Liste di attesa

listedi attesa

La liste di attesa nascono quando il numero di prestazioni erogabili è inferiore al numero di prestazioni richieste.

Liste di attesa, la genesi

Il Servizio Sanitario Nazionale è riuscito a soddisfare la richiesta fino al 2011 nonostante la domanda crescesse del 2,5% annuo.

In seguito, scelte politiche di sostenibilità hanno bloccato l’ incremento al finanziamento per il SSN e la crescita degli organici delle strutture sanitarie.

Si sono così congelate le prestazioni erogabili, mentre la richiesta è continuata ad aumentare creando liste di attesa con tempi sempre più lunghi.

Costringendo una parte dei pazienti ad accedere alle prestazioni pagandole di tasca propria o addirittura a rinunciare alle cure prescritte

Quando è arrivato il Covid-19, le liste di attesa nelle strutture sanitarie pubbliche o private accreditate erano oltre i limiti del Piano Nazionale Governo della Liste di Attesa (PNGLA)

Come il Covid ha quasi azzerato gli interventi ortopedici

La pandemia che il Covid ha scatenato ha coinvolto pressoché ogni ambito della vita civile.

A partire da quello sanitario, fino ad arrivare a quello economico, passando per ogni attività umana che fino al giorno prima era totale routine.

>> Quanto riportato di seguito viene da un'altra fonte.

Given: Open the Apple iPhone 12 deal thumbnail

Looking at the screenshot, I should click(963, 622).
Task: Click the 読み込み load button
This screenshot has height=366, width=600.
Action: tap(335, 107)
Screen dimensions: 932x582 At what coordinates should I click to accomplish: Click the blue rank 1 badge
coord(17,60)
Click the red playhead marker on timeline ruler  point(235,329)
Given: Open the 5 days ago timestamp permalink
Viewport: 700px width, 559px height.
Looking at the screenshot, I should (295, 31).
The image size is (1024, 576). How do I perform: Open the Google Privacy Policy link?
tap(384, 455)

E da un giorno all’altro si è tramutata in un piacevole ricordo di un mondo perduto.

Ma è soprattutto l’ambito medico che ovviamente ne ha risentito di più.

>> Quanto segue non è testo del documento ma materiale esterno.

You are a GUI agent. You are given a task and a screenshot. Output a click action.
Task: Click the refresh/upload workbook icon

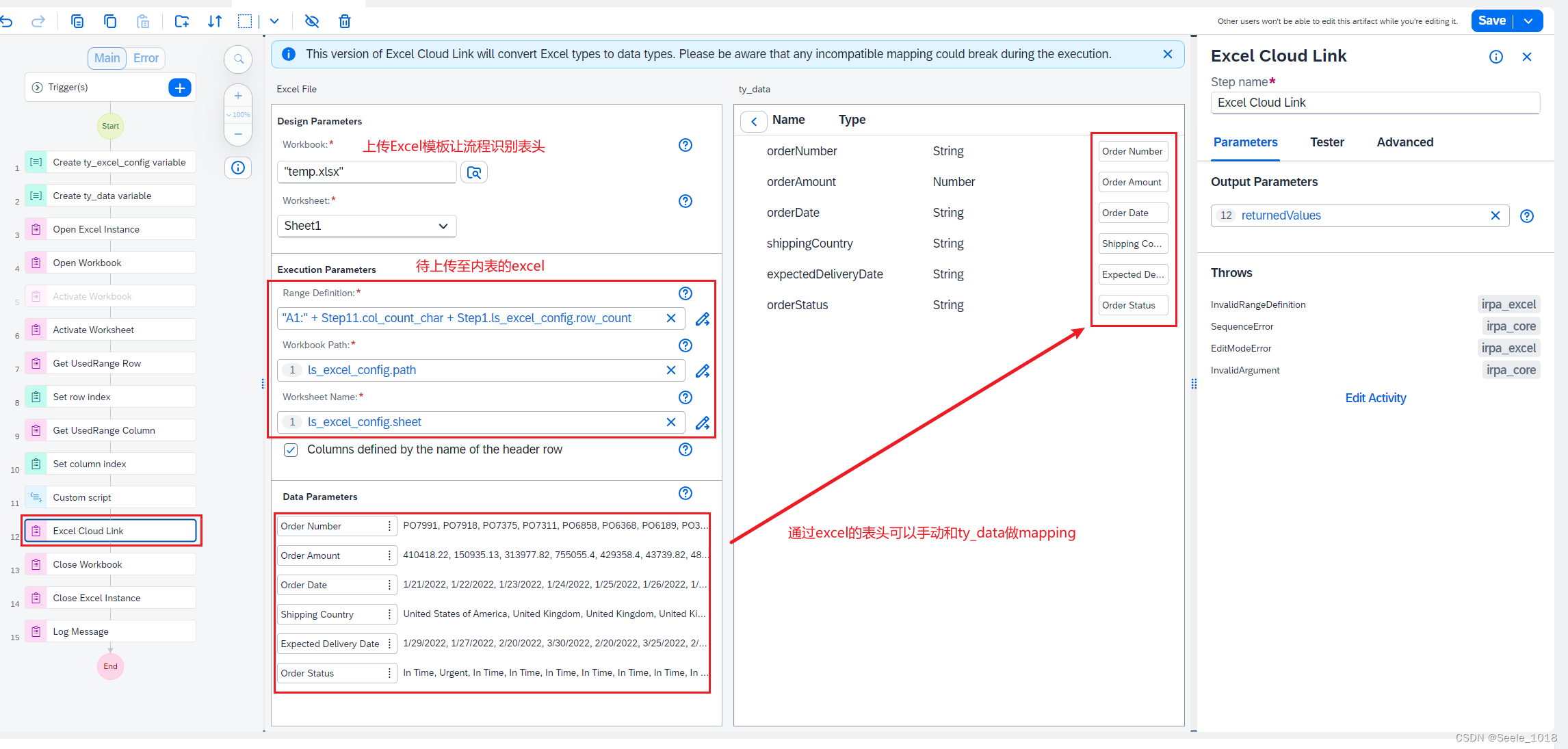[475, 172]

Migliaia e migliaia di cittadini sono stati fin da subito colpiti dai sintomi del Covid ed hanno preso d’assalto gli ospedali, dalle aree mediche fino alle terapie intensive, saturandole.

Proprio da qui sono scaturiti i maggiori problemi.

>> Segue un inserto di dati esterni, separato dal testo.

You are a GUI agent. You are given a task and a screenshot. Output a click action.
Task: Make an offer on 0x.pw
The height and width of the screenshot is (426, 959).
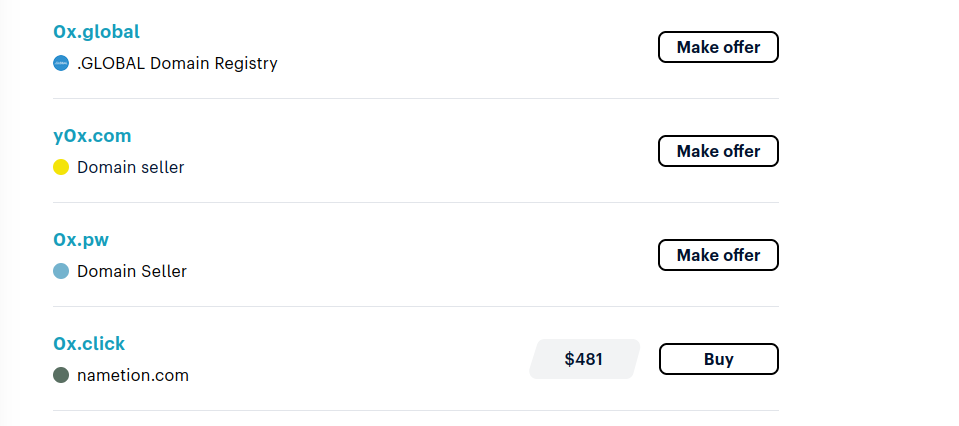(718, 255)
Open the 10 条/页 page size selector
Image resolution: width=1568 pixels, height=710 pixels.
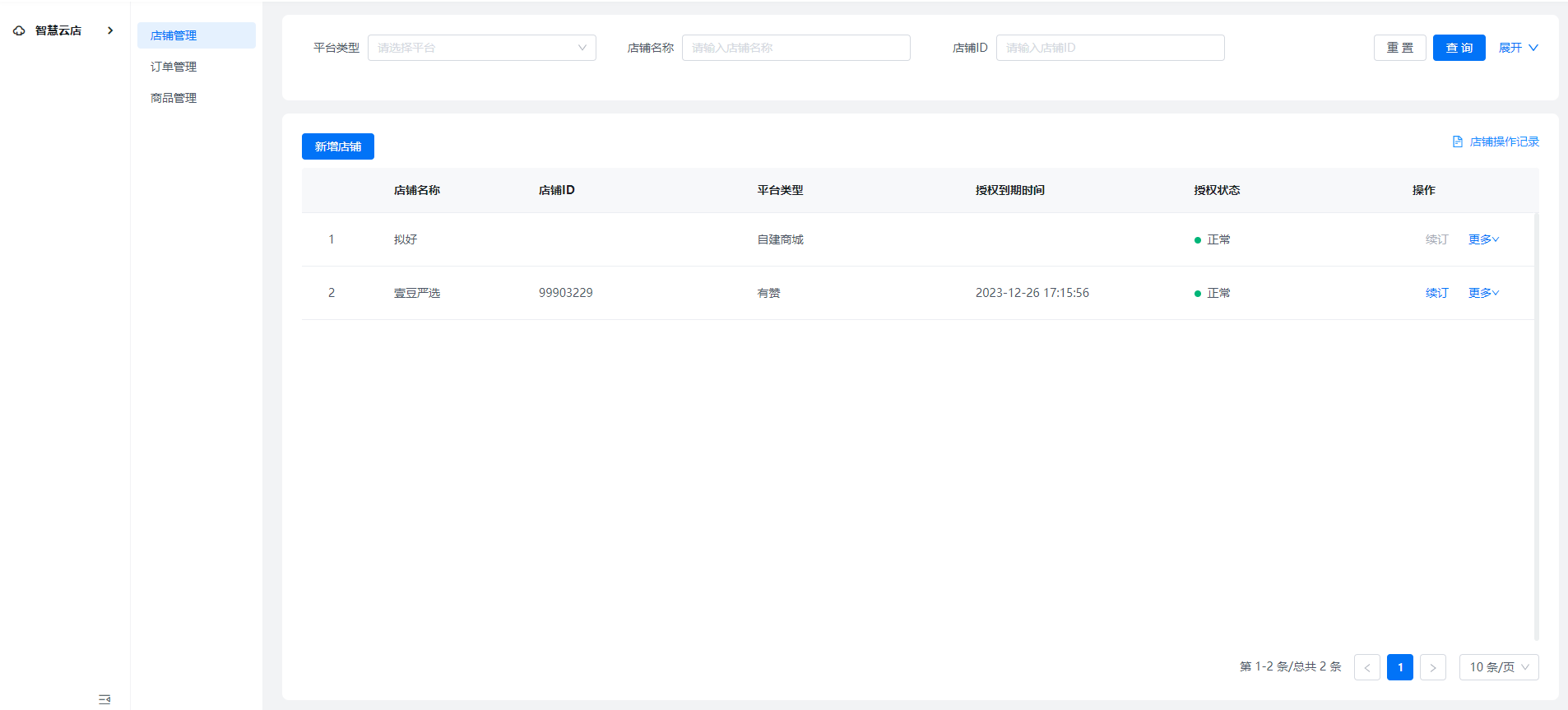coord(1498,667)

È apparso evidente che il sistema sanitario, benché abbastanza solido, soprattutto a confronto con quello di altri paesi, non era pronto ad affrontare una situazione del genere, che nemmeno il romanziere più catastrofista avrebbe immaginato.

Tuttavia, durante il dilagare della pandemia, le altre patologie non si sono fermate.

Purtroppo, si sono dovute fermare, per evidenti ragioni di priorità, le cure che le riguardavano.

Uno dei settori più colpiti da questa circostanza è stata la chirurgia ortopedica e gli impianti di protesi.

Numeri e conseguenze

Ogni anno, in Italia, sono oltre 220.000 gli interventi che riguardano impianto di protesi.

I numeri del 2020 sono impietosi al confronto.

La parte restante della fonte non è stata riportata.